▶ Exercise requirements
Within the material below, locate the line with "At what coordinates should I click to accomplish: Toggle" and the line with "Given: Open the Learn more link", then return those two lines and all lines between them, exactly as written.

▶ Material for the task
☆ ☆ ☆ ☆ ☆

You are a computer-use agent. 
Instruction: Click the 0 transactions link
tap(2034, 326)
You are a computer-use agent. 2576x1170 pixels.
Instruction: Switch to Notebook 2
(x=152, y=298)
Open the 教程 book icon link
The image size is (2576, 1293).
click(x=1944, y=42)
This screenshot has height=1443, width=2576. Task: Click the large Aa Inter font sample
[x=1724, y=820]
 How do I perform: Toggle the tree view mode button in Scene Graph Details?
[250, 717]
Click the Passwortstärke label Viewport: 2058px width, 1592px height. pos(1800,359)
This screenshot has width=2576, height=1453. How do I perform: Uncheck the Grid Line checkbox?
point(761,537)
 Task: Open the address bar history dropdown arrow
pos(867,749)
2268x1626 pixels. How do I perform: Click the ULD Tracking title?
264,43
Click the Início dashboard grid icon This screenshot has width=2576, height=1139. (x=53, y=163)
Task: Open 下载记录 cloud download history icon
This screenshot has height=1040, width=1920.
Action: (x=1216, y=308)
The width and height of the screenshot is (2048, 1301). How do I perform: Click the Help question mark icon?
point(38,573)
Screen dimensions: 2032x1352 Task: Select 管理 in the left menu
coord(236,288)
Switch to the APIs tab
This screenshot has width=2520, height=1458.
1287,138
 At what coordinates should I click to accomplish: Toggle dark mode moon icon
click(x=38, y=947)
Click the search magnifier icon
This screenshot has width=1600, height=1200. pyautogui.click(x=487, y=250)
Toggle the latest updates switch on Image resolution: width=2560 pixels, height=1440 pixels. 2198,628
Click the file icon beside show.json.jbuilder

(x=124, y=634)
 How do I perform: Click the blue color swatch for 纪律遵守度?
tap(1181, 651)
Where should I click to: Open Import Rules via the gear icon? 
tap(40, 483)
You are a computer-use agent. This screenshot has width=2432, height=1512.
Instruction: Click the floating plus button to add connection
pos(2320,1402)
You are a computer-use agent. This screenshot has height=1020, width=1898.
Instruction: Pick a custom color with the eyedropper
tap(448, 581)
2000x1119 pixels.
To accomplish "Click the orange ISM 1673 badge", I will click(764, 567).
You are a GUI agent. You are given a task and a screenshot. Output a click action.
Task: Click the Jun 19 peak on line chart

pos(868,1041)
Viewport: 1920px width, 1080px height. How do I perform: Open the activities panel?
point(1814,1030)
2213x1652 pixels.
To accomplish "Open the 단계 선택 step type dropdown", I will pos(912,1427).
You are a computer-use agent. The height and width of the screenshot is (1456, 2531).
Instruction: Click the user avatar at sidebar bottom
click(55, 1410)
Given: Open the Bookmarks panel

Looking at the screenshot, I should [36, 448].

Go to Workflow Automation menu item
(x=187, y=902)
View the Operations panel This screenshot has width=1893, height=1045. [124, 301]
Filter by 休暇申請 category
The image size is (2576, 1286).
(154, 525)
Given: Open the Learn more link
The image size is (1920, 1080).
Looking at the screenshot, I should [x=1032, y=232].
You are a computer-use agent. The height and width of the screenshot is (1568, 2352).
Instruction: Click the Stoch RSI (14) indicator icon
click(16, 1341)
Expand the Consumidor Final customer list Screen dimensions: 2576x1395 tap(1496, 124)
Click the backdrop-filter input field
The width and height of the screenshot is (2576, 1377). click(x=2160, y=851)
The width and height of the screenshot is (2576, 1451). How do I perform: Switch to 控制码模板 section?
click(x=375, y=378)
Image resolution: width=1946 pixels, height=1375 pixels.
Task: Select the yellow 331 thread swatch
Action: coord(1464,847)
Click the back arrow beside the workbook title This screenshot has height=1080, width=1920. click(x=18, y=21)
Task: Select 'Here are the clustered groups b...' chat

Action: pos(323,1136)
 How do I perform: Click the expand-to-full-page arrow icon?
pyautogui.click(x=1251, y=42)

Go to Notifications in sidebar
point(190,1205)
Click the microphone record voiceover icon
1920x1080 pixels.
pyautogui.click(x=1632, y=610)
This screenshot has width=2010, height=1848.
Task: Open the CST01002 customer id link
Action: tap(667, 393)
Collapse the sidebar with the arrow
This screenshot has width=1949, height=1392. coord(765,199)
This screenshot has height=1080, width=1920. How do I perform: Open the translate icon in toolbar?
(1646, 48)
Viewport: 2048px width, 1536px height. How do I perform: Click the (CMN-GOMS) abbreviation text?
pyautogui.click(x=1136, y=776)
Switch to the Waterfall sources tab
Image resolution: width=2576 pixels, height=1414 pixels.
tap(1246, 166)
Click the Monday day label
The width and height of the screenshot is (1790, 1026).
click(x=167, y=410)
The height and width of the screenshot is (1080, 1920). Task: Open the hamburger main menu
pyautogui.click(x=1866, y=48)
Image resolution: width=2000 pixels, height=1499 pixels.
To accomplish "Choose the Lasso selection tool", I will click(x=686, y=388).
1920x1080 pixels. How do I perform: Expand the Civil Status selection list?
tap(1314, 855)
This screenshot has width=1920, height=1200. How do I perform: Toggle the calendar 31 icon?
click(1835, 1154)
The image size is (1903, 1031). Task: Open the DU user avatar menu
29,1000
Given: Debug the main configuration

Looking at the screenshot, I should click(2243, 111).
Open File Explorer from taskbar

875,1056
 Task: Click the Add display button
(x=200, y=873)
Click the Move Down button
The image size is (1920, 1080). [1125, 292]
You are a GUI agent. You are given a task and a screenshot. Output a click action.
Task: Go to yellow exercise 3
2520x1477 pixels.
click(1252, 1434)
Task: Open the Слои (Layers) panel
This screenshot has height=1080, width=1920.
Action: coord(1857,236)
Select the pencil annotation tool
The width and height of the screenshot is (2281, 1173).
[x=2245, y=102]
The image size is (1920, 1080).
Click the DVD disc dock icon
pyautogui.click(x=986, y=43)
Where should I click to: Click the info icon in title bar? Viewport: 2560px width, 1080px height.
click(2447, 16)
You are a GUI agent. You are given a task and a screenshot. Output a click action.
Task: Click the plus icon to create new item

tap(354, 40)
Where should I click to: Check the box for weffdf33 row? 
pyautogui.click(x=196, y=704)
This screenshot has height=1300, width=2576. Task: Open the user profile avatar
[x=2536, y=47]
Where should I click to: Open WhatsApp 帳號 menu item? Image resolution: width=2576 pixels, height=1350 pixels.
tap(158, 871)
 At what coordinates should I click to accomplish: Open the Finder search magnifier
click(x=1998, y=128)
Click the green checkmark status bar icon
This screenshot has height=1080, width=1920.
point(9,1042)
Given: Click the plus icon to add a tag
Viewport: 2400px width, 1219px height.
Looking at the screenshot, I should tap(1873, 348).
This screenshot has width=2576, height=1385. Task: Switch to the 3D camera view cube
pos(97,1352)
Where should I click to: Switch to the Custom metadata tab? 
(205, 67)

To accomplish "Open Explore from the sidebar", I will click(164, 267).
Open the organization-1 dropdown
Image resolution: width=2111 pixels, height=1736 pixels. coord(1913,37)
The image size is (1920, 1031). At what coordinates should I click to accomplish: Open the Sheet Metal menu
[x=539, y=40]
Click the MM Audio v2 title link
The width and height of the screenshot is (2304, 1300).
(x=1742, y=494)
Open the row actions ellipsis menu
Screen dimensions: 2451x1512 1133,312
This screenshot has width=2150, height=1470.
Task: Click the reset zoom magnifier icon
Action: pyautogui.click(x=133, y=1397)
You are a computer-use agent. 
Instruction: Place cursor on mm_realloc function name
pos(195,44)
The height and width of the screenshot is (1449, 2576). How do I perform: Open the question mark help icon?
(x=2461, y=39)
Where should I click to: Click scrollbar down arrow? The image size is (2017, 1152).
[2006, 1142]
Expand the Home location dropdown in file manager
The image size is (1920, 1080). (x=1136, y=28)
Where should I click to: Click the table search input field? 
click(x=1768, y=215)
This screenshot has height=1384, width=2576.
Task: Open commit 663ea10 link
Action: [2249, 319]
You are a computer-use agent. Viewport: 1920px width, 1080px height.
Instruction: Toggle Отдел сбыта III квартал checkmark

☆ ☆ ☆ ☆ ☆

▶ Response
 At what coordinates should I click to accomplish: Toggle dark mode moon icon
click(x=38, y=947)
Click the search magnifier icon
This screenshot has width=1600, height=1200. pyautogui.click(x=487, y=250)
Toggle the latest updates switch on Image resolution: width=2560 pixels, height=1440 pixels. 2198,628
Click the file icon beside show.json.jbuilder

(x=124, y=634)
 How do I perform: Click the blue color swatch for 纪律遵守度?
tap(1181, 651)
Where should I click to: Open Import Rules via the gear icon? 
tap(40, 483)
You are a computer-use agent. This screenshot has width=2432, height=1512.
Instruction: Click the floating plus button to add connection
pos(2320,1402)
You are a computer-use agent. This screenshot has height=1020, width=1898.
Instruction: Pick a custom color with the eyedropper
tap(448, 581)
2000x1119 pixels.
To accomplish "Click the orange ISM 1673 badge", I will click(764, 567).
You are a GUI agent. You are given a task and a screenshot. Output a click action.
Task: Click the Jun 19 peak on line chart

pos(868,1041)
Viewport: 1920px width, 1080px height. How do I perform: Open the activities panel?
point(1814,1030)
2213x1652 pixels.
To accomplish "Open the 단계 선택 step type dropdown", I will pos(912,1427).
You are a computer-use agent. The height and width of the screenshot is (1456, 2531).
Instruction: Click the user avatar at sidebar bottom
click(55, 1410)
Given: Open the Bookmarks panel

Looking at the screenshot, I should [36, 448].

Go to Workflow Automation menu item
(x=187, y=902)
View the Operations panel This screenshot has width=1893, height=1045. [124, 301]
Filter by 休暇申請 category
The image size is (2576, 1286).
(154, 525)
Given: Open the Learn more link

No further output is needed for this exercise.